プロップ・ステーションは1991年から、米国で浸透している障害者の呼称「チャレンジド(挑戦する機会を与えられた人)」を用い、「チャレンジドを納税者にできる日本に」を合言葉に活動している。国内洋菓子発祥の地といわれる神戸で、「神戸スイーツ」のブランドイメージを生かしながら、障害者の挑戦の機会を広げようと企画した。

製菓・製パン原材料卸売会社「日東商会」(大阪府東大阪市)と製粉大手「日清製粉」(東京都)が協力。ほかに、関連企業十数社や市内外で活躍する有名パティシエらからも内諾を得ているといい、プロップ・ステーションは同コンソーシアムの運営事務局として調整役を担う。

講習会では、有名パティシエが自慢のレシピを披露するほか、技術を身につけた障害者に経営ノウハウを教え、開業などを援助する。関連イベントも計画し、神戸のスイーツ業界や街の活性化も図っていく。

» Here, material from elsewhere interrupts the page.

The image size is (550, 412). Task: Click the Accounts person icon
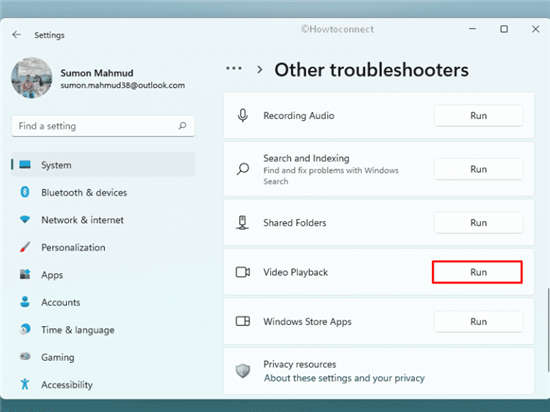pyautogui.click(x=25, y=302)
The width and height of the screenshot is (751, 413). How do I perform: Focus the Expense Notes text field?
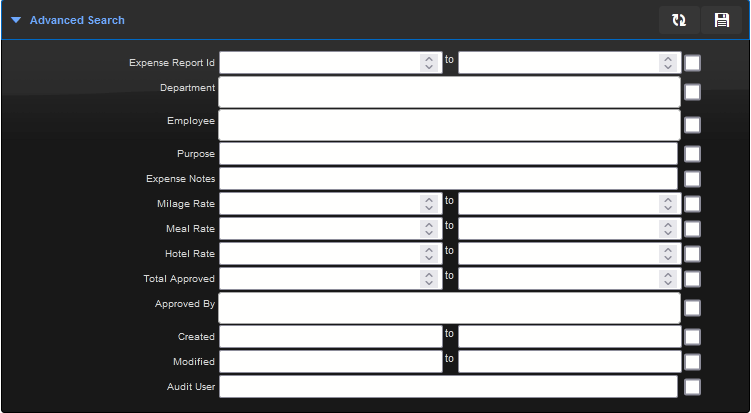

授産施設「神戸光の村授産学園」(神戸市北区)でクッキー作りなどにいそしみ、パティシエを目指す貴島英美子さん(22歳)は「子どものころから夢見ていたので、ぜひコンソーシアムに参加して、プロになりたい」と意気込んでいる。

竹中理事長は「チャリティーでなく、本当においしい商品を作り、消費者に購入してもらうことが障害者の自立につながる。チャレンジドが一流の技術を学ぶ貴重な機会になれば」と期待している。問い合わせはプロップ・ステーション(078・845・2263)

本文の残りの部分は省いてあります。